TRE-MA acata representação do PSB e pune Carlos Brandão e Orleans Brandão por manterem publicidade institucional durante período de vedação, sob pena de multa diária de R$ 50 mil.
Em uma decisão que reforça o compromisso com a igualdade de condições no pleito de 2026, o Tribunal Regional Eleitoral do Maranhão (TRE-MA) condenou, em caráter liminar, o governador Carlos Orleans Brandão Júnior e seu sobrinho, o pré-candidato ao governo Carlos Orleans Braide Brandão, pela prática de conduta vedada. Eles foram punidos por utilizarem a estrutura do Estado para manter ampla publicidade institucional em diversos canais oficiais, após o início do período eleitoral.
A representação, movida pelo Diretório Estadual do Partido Socialista Brasileiro (PSB), comprovou que, desde 4 de julho de 2026, os representados mantiveram ativas peças publicitárias em sítios eletrônicos, redes sociais e até em estruturas físicas como outdoors e placas de obras. O entendimento do judiciário é que essa exposição contínua da marca do governo, em pleno período de vedação, beneficiaria diretamente a pré-candidatura de Orleans Brandão, que disputa a sucessão estadual.
Brandão usa a máquina pública para promover o sobrinho
A decisão judicial evidencia que o governador Carlos Brandão utilizou a estrutura do governo estadual para impulsionar a pré-candidatura do sobrinho, Orleans Brandão. As peças publicitárias institucionais, que deveriam ter caráter meramente informativo e impessoal, foram mantidas ativas durante o período de vedação eleitoral, promovendo indiretamente a imagem do pré-candidato e criando uma associação entre sua figura e as realizações da atual gestão.

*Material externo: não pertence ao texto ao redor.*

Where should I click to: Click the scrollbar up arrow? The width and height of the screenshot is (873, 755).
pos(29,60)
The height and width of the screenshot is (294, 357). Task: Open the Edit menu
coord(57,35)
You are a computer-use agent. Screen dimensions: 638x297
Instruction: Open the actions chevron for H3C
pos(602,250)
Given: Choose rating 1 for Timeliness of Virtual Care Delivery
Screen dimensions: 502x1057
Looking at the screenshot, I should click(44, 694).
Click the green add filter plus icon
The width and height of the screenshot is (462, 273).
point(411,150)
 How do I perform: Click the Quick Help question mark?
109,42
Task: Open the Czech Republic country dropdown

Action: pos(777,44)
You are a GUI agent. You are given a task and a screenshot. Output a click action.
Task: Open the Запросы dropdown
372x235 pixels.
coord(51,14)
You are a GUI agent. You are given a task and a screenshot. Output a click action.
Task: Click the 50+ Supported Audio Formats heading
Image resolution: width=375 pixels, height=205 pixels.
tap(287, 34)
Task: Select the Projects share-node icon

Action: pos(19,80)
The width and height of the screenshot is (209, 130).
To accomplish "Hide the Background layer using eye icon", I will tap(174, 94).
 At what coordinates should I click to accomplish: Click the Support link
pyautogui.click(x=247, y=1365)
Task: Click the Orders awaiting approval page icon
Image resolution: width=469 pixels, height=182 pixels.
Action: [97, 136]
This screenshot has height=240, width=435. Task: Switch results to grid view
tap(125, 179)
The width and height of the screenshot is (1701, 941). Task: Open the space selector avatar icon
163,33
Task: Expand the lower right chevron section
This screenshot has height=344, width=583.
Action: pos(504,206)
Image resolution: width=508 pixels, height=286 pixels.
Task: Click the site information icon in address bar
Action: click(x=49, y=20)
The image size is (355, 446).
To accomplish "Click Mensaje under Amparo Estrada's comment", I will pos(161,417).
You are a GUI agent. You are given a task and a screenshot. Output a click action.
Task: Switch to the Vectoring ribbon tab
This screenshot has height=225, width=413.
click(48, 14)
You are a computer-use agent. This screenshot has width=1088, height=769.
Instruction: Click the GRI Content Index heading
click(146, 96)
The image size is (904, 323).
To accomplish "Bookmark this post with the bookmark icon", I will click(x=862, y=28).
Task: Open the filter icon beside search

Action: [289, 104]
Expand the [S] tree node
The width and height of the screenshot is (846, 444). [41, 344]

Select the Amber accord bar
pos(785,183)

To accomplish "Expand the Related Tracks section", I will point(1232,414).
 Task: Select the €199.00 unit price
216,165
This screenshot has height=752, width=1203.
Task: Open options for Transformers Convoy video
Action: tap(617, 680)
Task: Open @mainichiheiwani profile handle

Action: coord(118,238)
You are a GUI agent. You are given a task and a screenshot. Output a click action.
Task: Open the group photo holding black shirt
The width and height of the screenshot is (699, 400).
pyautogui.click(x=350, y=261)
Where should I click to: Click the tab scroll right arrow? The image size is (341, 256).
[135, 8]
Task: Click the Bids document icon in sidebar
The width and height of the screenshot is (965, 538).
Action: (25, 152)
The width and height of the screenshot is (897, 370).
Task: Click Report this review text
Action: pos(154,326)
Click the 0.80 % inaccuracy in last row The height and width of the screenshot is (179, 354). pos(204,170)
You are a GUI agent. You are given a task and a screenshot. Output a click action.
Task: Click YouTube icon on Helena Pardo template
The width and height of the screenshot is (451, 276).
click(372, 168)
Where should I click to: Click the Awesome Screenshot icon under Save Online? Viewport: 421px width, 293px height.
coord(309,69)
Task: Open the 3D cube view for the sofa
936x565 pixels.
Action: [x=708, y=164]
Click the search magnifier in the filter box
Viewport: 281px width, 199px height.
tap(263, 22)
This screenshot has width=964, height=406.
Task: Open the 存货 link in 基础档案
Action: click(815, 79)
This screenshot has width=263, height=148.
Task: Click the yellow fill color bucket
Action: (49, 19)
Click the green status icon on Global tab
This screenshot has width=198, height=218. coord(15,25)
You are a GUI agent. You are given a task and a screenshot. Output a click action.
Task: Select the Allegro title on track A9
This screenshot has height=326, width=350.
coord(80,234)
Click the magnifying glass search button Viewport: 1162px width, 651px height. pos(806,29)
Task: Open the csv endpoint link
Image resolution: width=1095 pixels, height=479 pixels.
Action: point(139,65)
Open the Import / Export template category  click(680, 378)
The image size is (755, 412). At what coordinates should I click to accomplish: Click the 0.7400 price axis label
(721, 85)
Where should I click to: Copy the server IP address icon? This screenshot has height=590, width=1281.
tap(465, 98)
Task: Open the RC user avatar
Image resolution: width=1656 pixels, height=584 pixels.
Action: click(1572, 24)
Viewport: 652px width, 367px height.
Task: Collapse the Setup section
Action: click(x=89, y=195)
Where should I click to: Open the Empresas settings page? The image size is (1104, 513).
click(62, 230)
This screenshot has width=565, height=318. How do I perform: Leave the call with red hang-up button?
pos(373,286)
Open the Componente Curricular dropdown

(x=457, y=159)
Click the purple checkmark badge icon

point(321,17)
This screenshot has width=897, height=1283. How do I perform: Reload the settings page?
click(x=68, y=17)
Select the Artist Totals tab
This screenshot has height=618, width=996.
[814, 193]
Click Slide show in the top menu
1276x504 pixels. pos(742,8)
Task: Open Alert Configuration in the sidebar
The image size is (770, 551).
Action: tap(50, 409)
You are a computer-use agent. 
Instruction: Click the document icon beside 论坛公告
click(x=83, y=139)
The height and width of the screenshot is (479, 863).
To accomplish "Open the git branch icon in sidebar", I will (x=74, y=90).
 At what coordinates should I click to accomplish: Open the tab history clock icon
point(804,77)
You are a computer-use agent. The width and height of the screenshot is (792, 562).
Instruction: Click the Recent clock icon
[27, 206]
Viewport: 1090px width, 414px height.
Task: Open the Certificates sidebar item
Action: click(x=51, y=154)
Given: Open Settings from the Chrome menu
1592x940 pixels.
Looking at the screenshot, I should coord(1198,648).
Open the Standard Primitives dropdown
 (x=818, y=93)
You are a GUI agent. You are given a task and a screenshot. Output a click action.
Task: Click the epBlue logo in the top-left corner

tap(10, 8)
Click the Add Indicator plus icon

O juiz federal Rubem Lima de Paula Filho, relator do caso, fundamentou a condenação na natureza objetiva da conduta vedada prevista no art. 73, VI, “b”, da Lei nº 9.504/1997. Segundo a jurisprudência consolidada do Tribunal Superior Eleitoral (TSE), para a configuração do ilícito, não é necessário provar a intenção eleitoreira ou o benefício direto ao candidato. Basta a constatação da permanência da publicidade institucional no período proibido, que, nas eleições de 2026, teve início em 4 de julho.
O Que Diz a Lei
A legislação eleitoral proíbe, nos três meses que antecedem o pleito, a autorização de publicidade institucional de atos, programas, obras e serviços dos órgãos públicos, salvo em casos de grave e urgente necessidade pública, reconhecida pela Justiça Eleitoral, ou para produtos com concorrência no mercado, veja um exemplo :
O TSE tem reiterado que a infração possui natureza objetiva, dispensando a comprovação de dolo ou finalidade eleitoral específica. A mera permanência da publicidade no período defeso, mesmo que autorizada anteriormente, é suficiente para caracterizar a conduta vedada.
Multa e Prazos
Na decisão liminar, o magistrado determinou que os representados removam ou descaracterizem, no prazo de 24 horas, a publicidade digital especificada na petição inicial. Para as peças físicas, como outdoors e placas, foi concedido um prazo de 5 dias, com a exigência de apresentação de um cronograma de execução em 24 horas.
Para garantir o cumprimento da ordem, foi fixada uma multa diária de R$ 50.000,00 (cinquenta mil reais) por obrigação descumprida, que pode ser aplicada de forma autônoma a cada uma das determinações judiciais, veja aqui Processo 1
A condenação representa um duro golpe na estratégia de campanha, ao obrigar a remoção imediata de qualquer elemento que possa ser interpretado como promoção da gestão atual em benefício do sucessor indicado, e evidencia o rigor da Justiça Eleitoral no combate ao uso da máquina pública em benefício de candidaturas.